What Pisses me off Page

So on my street some one lost a large yeti cup on the side of the road.
I asked my son to go with me to get it, he reached out the door and grabbed it.
The contents spilled on him a bit, and he said hey man someone pooped in this cup.
Then I realized he was not kidding because the car smelled so fowl.

Who poops in a yeti cup.and throws it out the window... better yet who stops to pick up random yeti cup.

He threw it out the window and some spilled in my car, it smells so bad
 
So on my street some one lost a large yeti cup on the side of the road.
I asked my son to go with me to get it, he reached out the door and grabbed it.
The contents spilled on him a bit, and he said hey man someone pooped in this cup.
Then I realized he was not kidding because the car smelled so fowl.

Who poops in a yeti cup.and throws it out the window... better yet who stops to pick up random yeti cup.

He threw it out the window and some spilled in my car, it smells so bad
Florida man
Its always...FLORIDA MAN
You played the florida man game yet?
 
So on my street some one lost a large yeti cup on the side of the road.
I asked my son to go with me to get it, he reached out the door and grabbed it.
The contents spilled on him a bit, and he said hey man someone pooped in this cup.
Then I realized he was not kidding because the car smelled so fowl.

Who poops in a yeti cup.and throws it out the window... better yet who stops to pick up random yeti cup.

He threw it out the window and some spilled in my car, it smells so bad
Holy fuck this has me laughing right now..
 
Losing a lb on the scale whenever I used to run something like tren on a bulk.
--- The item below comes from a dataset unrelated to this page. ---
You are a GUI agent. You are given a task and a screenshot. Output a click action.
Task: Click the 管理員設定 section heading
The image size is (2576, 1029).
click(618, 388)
Usually put a whole in my bathroom door
 
Hello and happy Friday. What pisses me off today?

When people say "appreciate you". No, you don't, and you sound stupid saying it. Take your gay, wannabe cool alternative to saying "thank you" back to the ghetto where it came from.
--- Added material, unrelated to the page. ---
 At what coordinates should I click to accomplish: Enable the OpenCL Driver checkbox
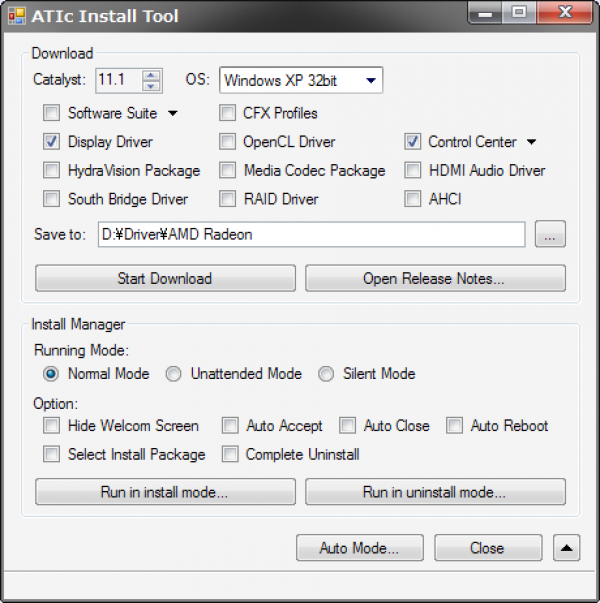point(227,142)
When people call a needle/syringe used for AAS a "rig". Easy there Mr. Brownstone. We're doing intramuscular injections of hormones, not some stepped on street trash you melt down on a spoon and inject intravenously.

Humidity. Need i go into detail about how it feels as if mother nature is violating me when i walk out the door and become enveloped in hot, moist air? Guess i did go into detail... Moving on...

People that talk like they have a mouth full of cock, then when you say "what was that" they make no effort to speak any more clearer than they did the first time.

That's all for now. It's early yet, so i'm sure i'll be back.
 
So speaking of poop in cars. A bunch of my friends and I were drinking when I was younger. One if the girls got so shit faced she threw up on all her clothes. It was BAD so the other girls basically took off all her clothes and I lent her one of my tshirts to cover up.
Anyways she was so trashed they just threw her in my friends car to take her home butt ass naked besides my tshirt.
She ended up BARE ASS shitting herself all over my friends car.
Like EVERYWHERE, it was fucking explosive. All over the back seats and on the back of the front two seats.

It was so bad she spent like 5 minutes cleaning it, put a for sale sign on it and sold the car.
 
What pisses me off...Doing a brake job on my daughter's 2012 Nissan, only to find out this thing still has drum brakes on rear..lol..Wtf!! I don't think I've fucked with those in 20 years...hate those fuckin things
 
So, few days ago im on my way to Dr. Apt. Over the bridge im in far left lane, making my turn to left and out of no where. A car flies past me 80+ sideswiping me, bouncing off road off a tree,hits a building. Back on road flippping,ending up on its side. 2 jits get out and run. My car is fucked, and i dont have there insurance info yet. Have to wait for police report. My whole left side bounced off inside my car. I hurt like a mofo. If i could catch those kidss...
 
When people say "appreciate you". No, you don't, and you sound stupid saying it. Take your gay, wannabe cool alternative to saying "thank you" back to the ghetto where it came from.

Naw that ain't how they say it....
The say preciate you, yeah that pisses me off too.